Scientific classification
- Kingdom: Animalia
- Phylum: Chordata
- Class: Reptilia
- Order: Squamata
- Family: Scincidae
- Genus: Mabuya
- Species: M. montserratae
- Binomial name: Mabuya montserratae Hedges & Conn, 2012

= Mabuya montserratae =

- Genus: Mabuya
- Species: montserratae
- Authority: Hedges & Conn, 2012
- Conservation status: PE

Species of lizard

Mabuya montserratae, the Montserrat skink, is a species of lizard belonging to the family Scincidae, the skinks.
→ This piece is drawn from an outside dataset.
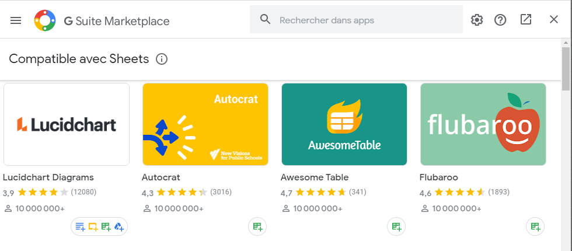Screen dimensions: 572x251
Task: Click Lucidchart's Drive compatibility icon
Action: [119, 226]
This species is endemic to Montserrat in the Lesser Antilles, although it is now considered to be possibly extinct.

==Taxonomy==
Mabuya montserratae was first formally described in 2012 by the American herpetologists S. Blair Hedges and Caitlin E. Conn, with its type locality given as between Killecrankie Mydram, Waterworks Estate and Molyneux Village, Montserrat, the holotype being collected on 6 August 1970. This species is classified in the genus Mabuya which is within the subfamily Mabuyinae of the skink family Scincidae.

==Distribution and habitat==
Mabuya montserratae is endemic to the island of Montserrat in the Lesser Antilles, but is known from only eight specimens which were collected at just two locations on the island, the type locality and Woodlands in the Central Hills of the island. The Montserrat skink is apparently restricted to the more humid forests of centre of the island.

==Possible extinction==
Mabuya montserratae was probably last recorded in 1984 when a skink was photographed on Montserrat. The type locality is near the island's de jure capital, the abandoned town of Plymouth, an area devastated by the eruption of the Soufrière Hills in 1995. The other known location was in the Centre Hills within the exclusion zone and in an area which was not directly affected by the eruptions. However, surveys of the island since the eruptions have found all of the other reptile species recorded from the island before the eruption except for the Montserrat skink. The International Union for Conservation of Nature classifies this species as critically endangered, possibly extinct.